Jadi, kesimpulan terakhir saya adalah Indonesia menganut sistem weak bicameralism atau soft bicameralism. Dengan alasan yang telah saya uraikan diatas. Oleh karena itu, untuk saya melihat perlunya adanya penguatan dari DPD itu sendiri terkait dengan fungsi-fungsinya, terutama dari fungsi legislasinya. Hal ini kemudian bisa menjadikan penyeimbang bagi DPR. DPR tidak bisa seenaknya saja menetapkan UU, karena ada pengontrol dari DPD. Strong bicameralism, menurut saya, menjadi sebuah harapan untuk bisa menciptakan check and balances di dalam lembaga parlemen itu sendiri.
Akan tetapi, ide bikameralisme atau struktur parlemen dua kamar itu mendapat tentangan yang keras dari kelompok konservatif di Panitia Ad Hoc Perubahan UUD 1945 di MPR 1999-2002, sehingga yang disepakati adalah rumusan yang sekarang yang tidak dapat disebut menganut sistem bikameral sama sekali. Dalam ketentuan UUD 1945 dewasa ini, jelas terlihat bahwa DPD tidaklah mempunyai kewenangan membentuk undang-undang. Namun, di bidang pengawasan, meskipun terbatas hanya berkenaan dengan kepentingan daerah dan hal-hal yang berkaitan dengan pelaksanaan undang-undang tertentu, DPD dapat dikatakan mempunyai kewenangan penuh untuk melakukan fungsi pengawasan terhadap kinerja pemerintahan. Oleh karena itu, kedudukannya hanya bersifat penunjang atau auxiliary terhadap fungsi DPR di bidang legislasi, sehingga DPD paling jauh hanya dapat disebut sebagai co-legislator, dari pada legislator yang sepenuhnya. Oleh karena itu, DPD dapat lebih berkonsentrasi di bidang pengawasan, sehingga keberadaannya dapat dirasakan efektifitasnya oleh masyarakat di daerah-daerah. Menurut ketentuan Pasal 22D UUD 1945
jika diperhatikan dengan sungguh-sungguh struktur partai Indonesia pasca amandemen keempat UUD 1945 sama sekali tidak dapat disebut sebagai sistem bikameral.

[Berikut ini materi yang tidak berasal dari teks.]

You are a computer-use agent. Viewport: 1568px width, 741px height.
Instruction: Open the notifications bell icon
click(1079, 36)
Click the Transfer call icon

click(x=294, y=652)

Pertama, ternyata bahwa DPD sama sekali tidak diberi kewenangan legislatif, meskipun hanya sederhana sekalipun. DPD hanya memberikan saran atau pertimbangan kepada DPR dan sama sekali tidak berwenang mengambil keputusan apa-apa di bidang legislatif. Kedua, Pasal 2 ayat 1 menyatakan bahwa “MPR terdiri atas anggota DPR dan anggota DPD yang dipilih melalui pemilu dan diatur lebih lanjut dengan Undang-undang”, tidak seperti di Amerika Serikat yang dikatakan terdiri atas DPR dan Senat, atau Staten General Belanda yang terdiri atas “Eerste Kamer dan Tweede Kamer”. Ketiga, ternyata lembaga MPR juga mempunyai kewenangan dan Pimpinan tersendiri. Dari kedua hal itu, maka MPR dapat dikatakan sebagai institusi tersendiri, sehingga struktur parlemen Indonesia dapat disebut sebagai parlemen tiga kamar (tricameralism).

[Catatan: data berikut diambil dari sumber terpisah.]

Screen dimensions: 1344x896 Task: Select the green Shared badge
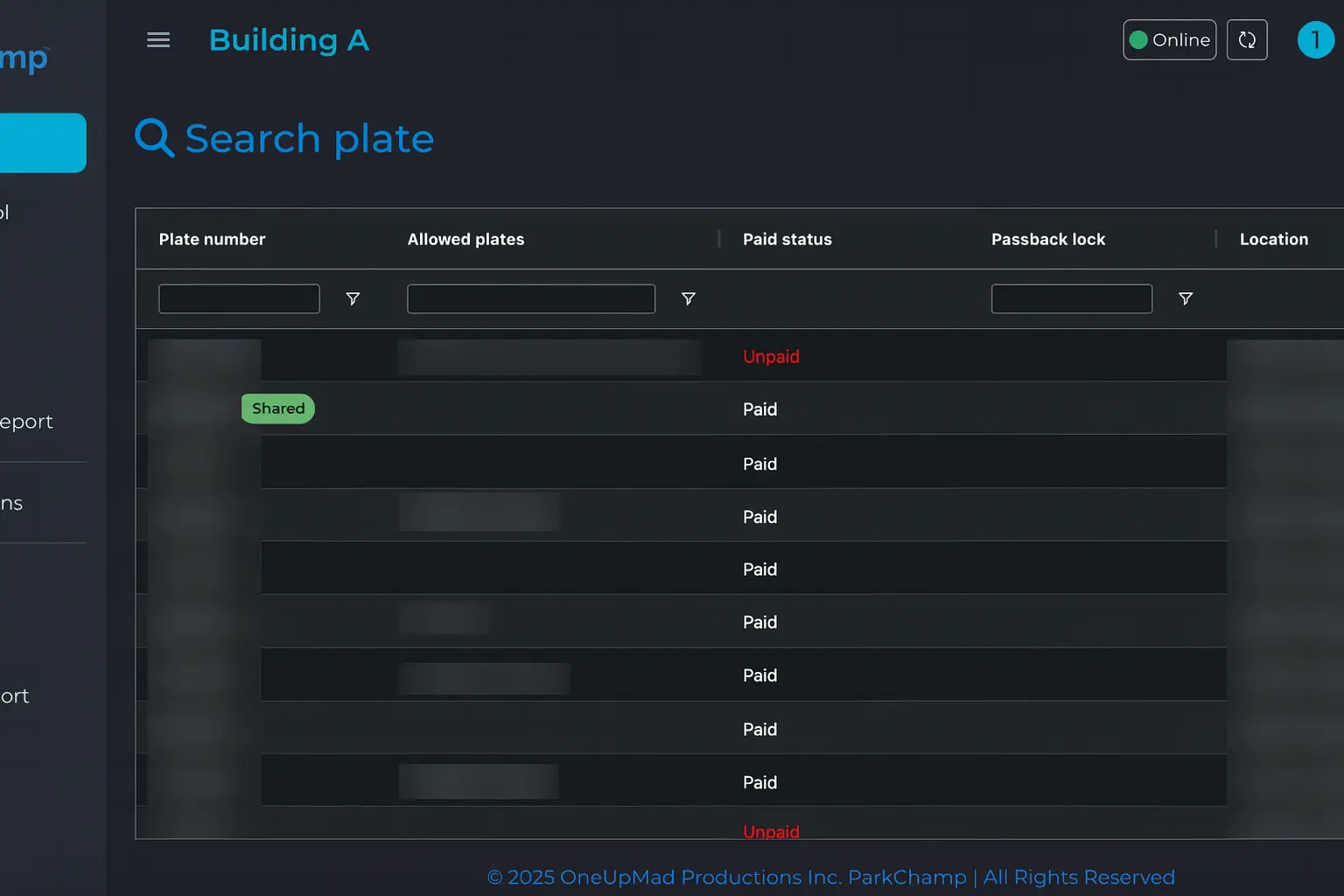pos(278,409)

Apabila dilihat dari kasat mata, sistem perwakilan di Indonesia seolah-olah menjadi tiga kamar jika dilihat dari eksistensi keberadaan lembaga, dimana MPR memiliki wewenang dan pimpinan tersendiri. Akan tetapi, apabila kita hubungkan dengan proses legislasi maka memang MPR tidak memiliki fungsi legislasi layaknya fungsi legislasi yang terdapat dalam tubuh DPR.